«Многоуважаемый Анатолий Кузьмич! Я был очень приятно удивлен, когда получил Ваше письмецо.
Отвечаю сразу. Вашу просьбу я исполню. Книжечки привезу
Станция Сылва, Пермской ж. д., село Троица. Этот адрес самый верный. Я тут столь известен, что множество (из почитателей) адресуют просто: „Урал. В. В. Каменскому“».
И даже в дни войны…
Вот письмо с обратным адресом — полевая почта 16 726 Б.
«Дорогой товарищ Тарасенков!
…Кроме „Моей земли“ (как Вы о ней узнали?) — плохонькой книжицы, которая делалась без меня, в Ярославле, — вышла на фронте, непосредственно в дивизии однотысячным тиражом (на правах рукописи) — „Фронтовая весна“.
У меня есть только три экземпляра: „Берег“, „Моя земля“ и „Фронтовая весна“. Шлю Вам „Весну“. В ней стихи страшно спешные, газетные. Пожалуйста, никому не показывайте! Ну, а с последним Берегом, тем более с Землей, кому захочется расстаться! Но рано или поздно я Вам „Берег“ доставлю…
Письма… Книги… «Ваша коллекция заставляет каждого поэта задуматься и помочь Вам…» — писал из Вильнюса Теофилис Тильвитис. Да, конечно, если бы не эта помощь, если бы не живой отклик всех, к кому бы ни обратился Тарасенков, ему бы, наверное, не собрать своей библиотеки. А без библиотеки — не создать бы библиографический указатель «Русские поэты XX века»… Случалось, годами ищет книгу. Значится в дезидерате, но нет ее, чтобы увидеть, ни в Книжной палате, ни в Ленинской библиотеке, ни в Ленинграде в библиотеке имени Салтыкова-Щедрина. И переписывает из дезидераты в дезидерату, во все дезидераты. И вдруг — книга! Нашел, но…

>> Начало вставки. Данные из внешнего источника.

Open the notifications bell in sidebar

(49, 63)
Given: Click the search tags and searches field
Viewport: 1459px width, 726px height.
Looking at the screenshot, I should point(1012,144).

Так было во Львове в 1946-м. Он ездил туда читать лекции о советской поэзии, о Маяковском. Еще была послевоенная разруха. Львов — голодный, настороженный… Аудитория недоверчивая. Слова падают, как в вату. По окончании лекции вежливые хлопки. Вопросов никаких… На улицах фонари не горят. В гостинице отопление не действует. Единственная возможность согреться — горячая ванна по горло. После одиннадцати на улицу выходить нельзя. Меня предупредили: если Тарасенков не вернется с лекции к назначенному часу — немедля звонить оперативному дежурному в МГБ. Уходя, оставляли друг другу адреса, куда пошел, на сколько… В городе действуют бандеровцы… Как-то задержались у Ярослава Галана. Он пошел провожать, сунув в карман револьвер. На пустынной улице — вечером все улицы пустынны — фигура наперерез из подворотни: где такая-то улица? Галан, наставив револьвер: «В противоположном конце города. Вам обратно идти…» Фигура метнулась и исчезла в подворотне. И на другой стороне улицы скользнула тень… С нами еще был приятель Галана в военном, тоже при оружии. «А вы еще не верили…» Перед отъездом Тарасенков собирался с Галаном к одному бывшему издателю. Но на Галана был наложен «домашний арест». Был пойман какой-то бандит, и он проговорился, что их несколько человек — посланы уничтожить Галана. Задание шло чуть ли не из самого Ватикана…[24]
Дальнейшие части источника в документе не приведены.